On August 11, New Orleans Police Chief Shaun Ferguson held a press conference to try and clear up some confusion around the incident. (If you ask me, there’s nothing confusing about multiple cops ignoring a blatant and ongoing rape, but go on.) Apparently, the individual Woodsen approached in the car was not a New Orleans Police Department officer, but a Second City Court deputy constable who wearing a police uniform and “working a paid detail for a movie shoot nearby,” as Fox 8 reports. Per the story:

Edwin Shorty, the Constable of Second City Court, says the uniformed deputy was working a paid detail for a movie shoot nearby and has been suspended pending the outcome of an internal investigation.
“I do not think the complainant was being malicious towards the New Orleans Police Department. She thought she was speaking to a police officer. Unfortunately, some of our uniforms are similar in nature,” Ferguson said. “She was not speaking to a police officer at that time.”
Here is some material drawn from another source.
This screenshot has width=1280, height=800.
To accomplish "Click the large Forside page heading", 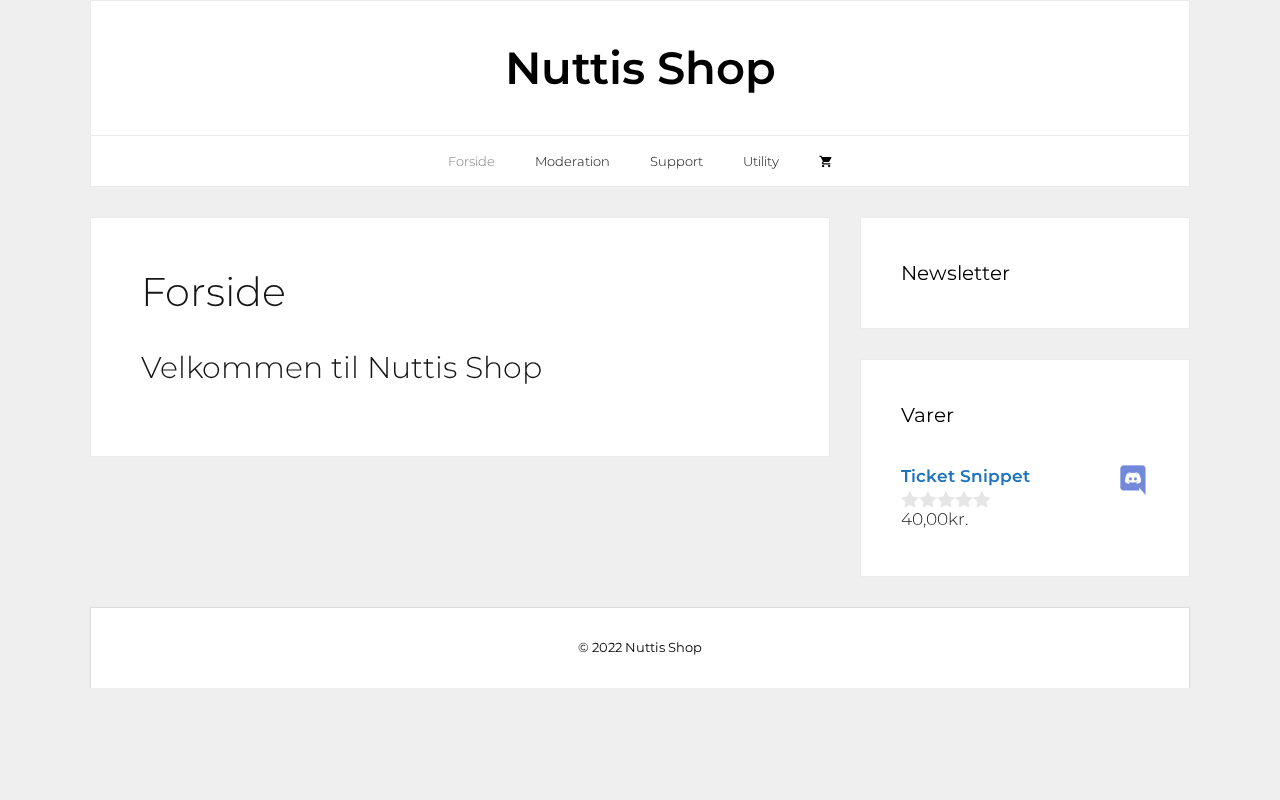I will tap(213, 292).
Even considering this technicality, the Washington Post has pointed out that as a constable, the Louisiana peace officer—whose main responsibilities include “handling evictions, property seizures, and subpoenas”—still has full arresting powers and should have taken action when Woodsen asked for his help.
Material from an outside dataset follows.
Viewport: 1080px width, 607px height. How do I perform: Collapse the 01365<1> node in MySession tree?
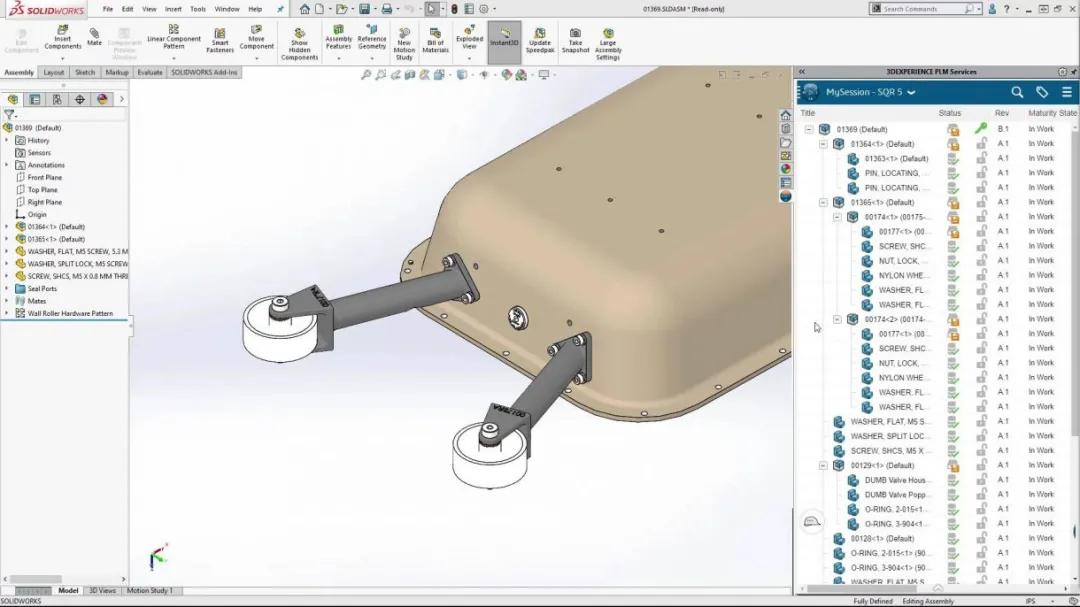pyautogui.click(x=823, y=201)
Shortly after the incident, the caller shared an account of the night on a Twitter thread that’s since sparked nationwide outrage. In addition to the constable who did not respond to her, the caller tweeted that two New Orleans Police Department officers also drove by and completely “ignored the situation.” She posted that she was an ER respiratory therapist, (though her occupation has not been confirmed,) and that when she made contact with the woman she was “pulseless,” but regained a pulse after “I pulled her into a flat position to begin CPR.”

When two different NOPD officers responding to the 911 call finally made it to the scene, they reportedly “further stated that they needed the (unconscious) woman to state herself that she was being raped despite more than a dozen bystanders reporting the rape and the victim being physically unable to remember the details of the assault against her,” according to the caller’s tweet.

Since the incident, the caller has remained vigilant in holding city officials accountable for their gross inaction. On August 11, the woman published an open letter to Mayor LaToya Cantrell in The Lens under the pseudonym Kaila Jane Woodsen. The open letter is a follow-up to an unanswered email she wrote Cantrell on August 5 after watching the mayor’s press briefing from the day before. Cantrell opened the briefing expressing disappointment in her constituents, claiming that the “negative talk regarding [their police] department […] hit home” and questioning why they were “feeding into the national narrative around policing.” She said it has caused some officers to “rethink the profession.”

No matter the outcome of this particular investigation, this egregious mishandling of a rape incident sends the message to people everywhere that sexual assault cases still aren’t taken as seriously as they should be, and that police presence isn’t always the answer…to anything.